After a year working in the truck gardens in San Francisco at 50 cents a day, Giuseppe moved to Stockton to find work with Italian farmers in the area.  In 1897 he started his own truck farm on rented land in Stockton, now the junction of Highway 99 and Wilson Way.  Later he moved near the present day Morada renting farmland near the intersection of Highway 99 and Foppiano Lane.  It was the beginning of the Giuseppe Franzia Family where an outdoor brick bread oven he built still stands. 

 

Sends proposal of marriage to girl back in Italy, gets her sister’s hand instead

Having saved some cash and 29 years old, he sent a proposal of marriage to a girl back in Italy.  The sister of the girl responded saying her sister wasn’t interested but that she, Teresa Carrara,  would come to America in her stead to be his wife. Her father Antonio, his brother and her uncle were already living in California which made the idea of moving so far from home easier. 

Teresa, 21, arrived at Ellis Island June 20, 1900 and arrived in San Francisco by train on July 4 where Giuseppe had also traveled by train to meet his fiancée. They were married July 7 at the Church of Saints Peter & Paul in San Francisco before traveling up the San Joaquin River by paddle steamer to Stockton taking several hours.  The pastor had refused Giuseppe’s request to be married on the Fourth of July.

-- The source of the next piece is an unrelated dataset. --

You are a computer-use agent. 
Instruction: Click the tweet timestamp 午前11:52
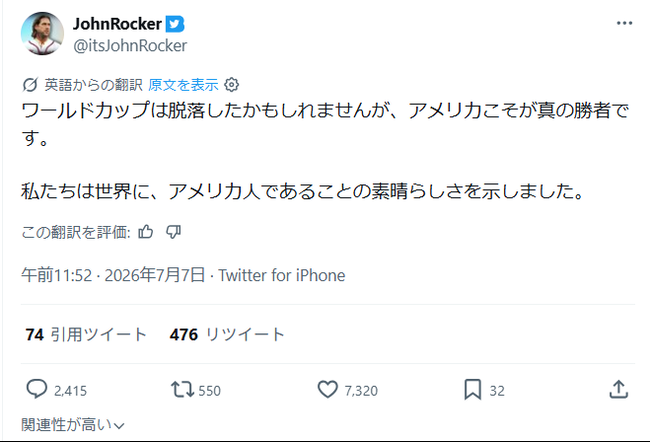pos(56,275)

Just nine months after the wedding their first child, Frank, was born in 1901 in Morada. The following year daughter Mary Catterina was born. In April 1904 son John became their third child.  Mary would later succumb to a tragic home accident in July of that year.  In 1906 a third son Louie joined the family followed by Salvatore and Amelia, born in 1910 and later Joseph.  Amelia would marry Ernest Gallo of the Gallo Wine Company in 1931.

In 1906 he had purchased property in the Ripon area and moved his young family there in 1912.  

The Franzias transported their belongings and farm equipment to their new home in Ripon by railroad flat car with the arrival of irrigation water to the farmlands where Giuseppe built a house for his family.  

Immediately planting a vineyard, it took three years for the vines to mature and produce grapes.  Teresa managed the house, meals and children and worked on the farm and served as the very successful family treasurer.  The source of water to their home came through the San Joaquin Irrigation District after 1909 when serving rural areas was not often considered.

Their lives had changed greatly with the fall of the stock market in 1929 and the prohibition of alcohol sales, only to see a rebirth in their winery operation with greater demand and higher prices years later near the end of World War II.

Giuseppe and Teresa’s grandchildren and great-grandchildren continue with the same family work ethic today as they strive to forge ahead in their own lives with rich memories of the past and still bright futures.